This text is designed to introduce spectral geometry to graduate students and non-specialists in the field. It contains an extensive bibliography. The first chapter contains an introduction to the theory of Riemannian manifolds – tensor fields are defined, Riemannian structures are introduced, the Levi-Civita connection and the curvature are defined, and geodesics and the exponential map are presented. In the second chapter, several canonical differential operators are defined.
In the third chapter, the spectral properties of the Laplace-Beltrami operator are given – the fundamental solution of the heat equation is studied, examples are presented of explicit spectra, and estimates of the eigenvalues through geometric data are discussed among several other topics.
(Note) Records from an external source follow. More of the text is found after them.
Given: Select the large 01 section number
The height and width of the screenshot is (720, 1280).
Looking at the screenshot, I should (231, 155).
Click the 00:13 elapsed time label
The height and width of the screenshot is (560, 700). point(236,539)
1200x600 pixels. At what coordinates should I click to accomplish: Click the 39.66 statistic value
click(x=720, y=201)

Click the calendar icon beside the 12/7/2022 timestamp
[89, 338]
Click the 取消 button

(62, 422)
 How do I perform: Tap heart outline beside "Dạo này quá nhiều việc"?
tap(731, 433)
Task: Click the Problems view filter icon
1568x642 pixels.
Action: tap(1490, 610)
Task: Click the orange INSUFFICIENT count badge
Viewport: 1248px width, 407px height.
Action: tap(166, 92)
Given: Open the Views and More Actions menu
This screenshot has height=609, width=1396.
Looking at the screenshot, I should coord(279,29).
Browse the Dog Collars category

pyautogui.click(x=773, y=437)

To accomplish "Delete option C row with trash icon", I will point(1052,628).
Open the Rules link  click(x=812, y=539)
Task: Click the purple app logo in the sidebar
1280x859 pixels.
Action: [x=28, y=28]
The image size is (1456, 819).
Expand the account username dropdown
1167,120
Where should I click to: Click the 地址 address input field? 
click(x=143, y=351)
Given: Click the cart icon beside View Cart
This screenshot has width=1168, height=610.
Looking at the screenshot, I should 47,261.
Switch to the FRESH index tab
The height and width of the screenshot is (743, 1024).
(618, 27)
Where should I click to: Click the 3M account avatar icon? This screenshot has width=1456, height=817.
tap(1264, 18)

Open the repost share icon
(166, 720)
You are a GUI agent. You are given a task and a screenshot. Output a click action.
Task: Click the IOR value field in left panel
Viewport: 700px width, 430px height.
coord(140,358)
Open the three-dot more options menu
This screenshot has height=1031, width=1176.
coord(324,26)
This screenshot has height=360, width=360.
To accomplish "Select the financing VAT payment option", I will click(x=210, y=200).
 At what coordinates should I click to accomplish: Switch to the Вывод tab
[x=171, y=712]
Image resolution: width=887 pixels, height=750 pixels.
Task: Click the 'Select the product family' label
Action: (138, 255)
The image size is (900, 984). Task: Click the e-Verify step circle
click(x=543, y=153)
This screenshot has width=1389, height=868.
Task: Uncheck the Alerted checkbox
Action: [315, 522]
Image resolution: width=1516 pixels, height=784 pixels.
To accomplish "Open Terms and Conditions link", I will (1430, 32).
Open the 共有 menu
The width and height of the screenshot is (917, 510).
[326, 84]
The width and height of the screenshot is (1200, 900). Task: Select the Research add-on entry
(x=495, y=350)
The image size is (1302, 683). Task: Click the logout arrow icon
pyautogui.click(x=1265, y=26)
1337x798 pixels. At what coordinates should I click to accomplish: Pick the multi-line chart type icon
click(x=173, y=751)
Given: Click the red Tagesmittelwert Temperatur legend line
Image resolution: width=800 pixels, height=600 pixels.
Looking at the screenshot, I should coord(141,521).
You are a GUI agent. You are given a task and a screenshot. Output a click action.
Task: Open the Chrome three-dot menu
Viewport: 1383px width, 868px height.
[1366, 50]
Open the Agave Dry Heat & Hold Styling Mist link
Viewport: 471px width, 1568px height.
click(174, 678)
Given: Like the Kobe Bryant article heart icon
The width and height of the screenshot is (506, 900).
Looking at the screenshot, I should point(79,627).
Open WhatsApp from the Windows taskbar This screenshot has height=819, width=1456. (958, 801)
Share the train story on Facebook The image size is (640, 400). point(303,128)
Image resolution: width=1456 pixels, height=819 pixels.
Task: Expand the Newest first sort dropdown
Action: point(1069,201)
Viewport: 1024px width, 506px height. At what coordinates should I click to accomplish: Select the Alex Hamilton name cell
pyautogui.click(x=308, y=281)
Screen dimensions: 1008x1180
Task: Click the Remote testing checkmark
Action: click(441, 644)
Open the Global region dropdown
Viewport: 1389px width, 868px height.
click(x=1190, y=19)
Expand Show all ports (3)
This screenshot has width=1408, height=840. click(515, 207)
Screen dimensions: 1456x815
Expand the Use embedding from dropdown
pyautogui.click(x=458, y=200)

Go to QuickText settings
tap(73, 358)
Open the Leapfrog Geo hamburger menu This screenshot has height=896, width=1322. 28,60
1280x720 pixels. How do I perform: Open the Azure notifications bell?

In the fourth chapter, isospectral closed Riemannian manifolds are discussed – topics include asymptotic expansions for the trace of the heat kernel, isospectral flat tori, and Sunada’s theorem.
In Chapter 5, spectral properties for the de Rham complex are given. Chapter six deals with applications to geometry and topology with a discussion of the Hodge-de Rham theorem, Bochner type vanishing theorems, Lefschetz fixed point theorems, and the Chern-Gauss-Bonnet theorem. Chapter 7 gives an introduction to Witten-Helffer-Sjöstrand theory. The book concludes in Chapter 8 with open problems and some comments. The book also contains an appendix giving a review of linear algebra relevant to the task at hand.